A lighthearted look at news, events, culture and everyday life in New York.
By Nina Pajak
The time has come to say goodbye to those mischievous kids of Seaside Heights. Though we’ve all grown to know and love and then hate the antics of the wacky cast of pop culture phenomenon/cancer Jersey Shore, MTV has wisely decided to make this upcoming season the final one. We wouldn’t have wanted it to jump the shark or anything.
It’s easy to mock, but where would we be without them? We wouldn’t have fist pumping or nearly as many spontaneous dance battles at weddings. We would never have learned how to beat up the beat. We would have no idea how to refer to ugly girls (grenades), skinny ugly girls (landmines), uptight girls (bombs), or the state of mind in which a person has made the often inebriated decision to give oneself over to lust in that most intimate and meaningful act between two consenting adults (DTF). We would never have taken the time to learn and appreciate the “juicehead gorilla,” nor the virtues of a strict regimen of Gym-Tan-Laundry.
They taught us to live, but now the crew is moving on with their own lives.
Snooki has a baby! I remember when she was just a baby herself, drunk at 6pm and dancing like a wild, Lilliputian tribeswoman until her underwear fell out of her skirt.
Ron-Ron and Sammmmmeeeee have finally progressed to a point in their relationship where they can sit in the same room and not wind up throwing furniture at each other and destroying personal property. I’ve always affectionately thought of them as the Sid and Nancy of the shore house.

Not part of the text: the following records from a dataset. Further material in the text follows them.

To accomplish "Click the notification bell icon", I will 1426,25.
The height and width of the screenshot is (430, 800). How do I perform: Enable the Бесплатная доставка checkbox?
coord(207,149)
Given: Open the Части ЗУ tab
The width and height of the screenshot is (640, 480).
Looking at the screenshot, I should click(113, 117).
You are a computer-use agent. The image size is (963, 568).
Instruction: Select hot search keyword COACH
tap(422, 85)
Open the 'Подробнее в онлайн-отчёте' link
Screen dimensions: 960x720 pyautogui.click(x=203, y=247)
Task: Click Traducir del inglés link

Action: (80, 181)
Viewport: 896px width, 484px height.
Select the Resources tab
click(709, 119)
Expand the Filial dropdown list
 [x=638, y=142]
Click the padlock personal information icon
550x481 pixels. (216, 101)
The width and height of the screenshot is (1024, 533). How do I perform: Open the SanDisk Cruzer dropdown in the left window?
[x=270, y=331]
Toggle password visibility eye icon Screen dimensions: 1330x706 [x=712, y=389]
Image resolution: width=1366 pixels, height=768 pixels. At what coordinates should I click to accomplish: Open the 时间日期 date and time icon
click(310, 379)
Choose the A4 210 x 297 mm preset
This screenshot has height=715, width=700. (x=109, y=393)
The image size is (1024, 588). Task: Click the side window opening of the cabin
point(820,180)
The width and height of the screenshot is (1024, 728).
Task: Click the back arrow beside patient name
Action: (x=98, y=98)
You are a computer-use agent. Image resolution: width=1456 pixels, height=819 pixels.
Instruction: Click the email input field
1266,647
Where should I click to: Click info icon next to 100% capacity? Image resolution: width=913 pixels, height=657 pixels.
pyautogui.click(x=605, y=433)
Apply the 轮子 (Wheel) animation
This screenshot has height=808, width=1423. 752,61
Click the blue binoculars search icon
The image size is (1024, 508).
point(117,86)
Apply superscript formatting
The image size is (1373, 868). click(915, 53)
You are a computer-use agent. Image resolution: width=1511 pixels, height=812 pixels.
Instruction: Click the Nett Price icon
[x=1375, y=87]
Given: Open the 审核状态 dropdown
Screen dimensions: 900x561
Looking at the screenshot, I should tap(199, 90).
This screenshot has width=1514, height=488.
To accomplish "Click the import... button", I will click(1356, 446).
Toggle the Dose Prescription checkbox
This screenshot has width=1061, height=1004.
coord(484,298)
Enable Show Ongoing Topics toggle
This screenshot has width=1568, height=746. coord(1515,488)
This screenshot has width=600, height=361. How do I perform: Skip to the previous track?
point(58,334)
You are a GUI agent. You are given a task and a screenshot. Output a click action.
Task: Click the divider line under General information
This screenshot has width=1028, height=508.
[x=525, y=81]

JWoww has achieved an impressive bra size at the precocious age of somewhere between 29 and 46, and I’m sure her aspirations don’t end there. Vinny, sweet Vinny of the blinky charm, wrote a book, and I hear it made sense!
Pauly D‘s vibrant wit inspired an endless line of Cafepress t-shirts and trucker hats which will ensure a legacy which will far outlive the man. I like to imagine my great-grandchildren sitting by the fire in their shirts before the shirts, their own grandchildren at their feet, embroidering “Cabs are Here” into throw pillows.
The only tragic end to this story is with The Situation, the man who some may argue started it all. Sadly, he has slipped into a state of dementia in which he suffers from extreme paranoid delusions and can no longer express himself verbally. He mostly just sits around, flexing his abs and muttering the word “situation” over and over again. Old age is a terrible thing.
What comes next? Which marginal and easily stereotyped slice of society will be called upon to step up from their relative obscurity to take the Guidos’ place at the top of the reality television food chain? New York society dodos? Excessively rich Persians? Gypsies? The children of Russian oligarchs? Chinatown gang members? German exchange students? Only time will tell. For now, I can’t wait to watch this last season and am especially looking forward to the finale. If they don’t play Green Day’s “Time of Your Life,” I owe a lot of people a lot of money.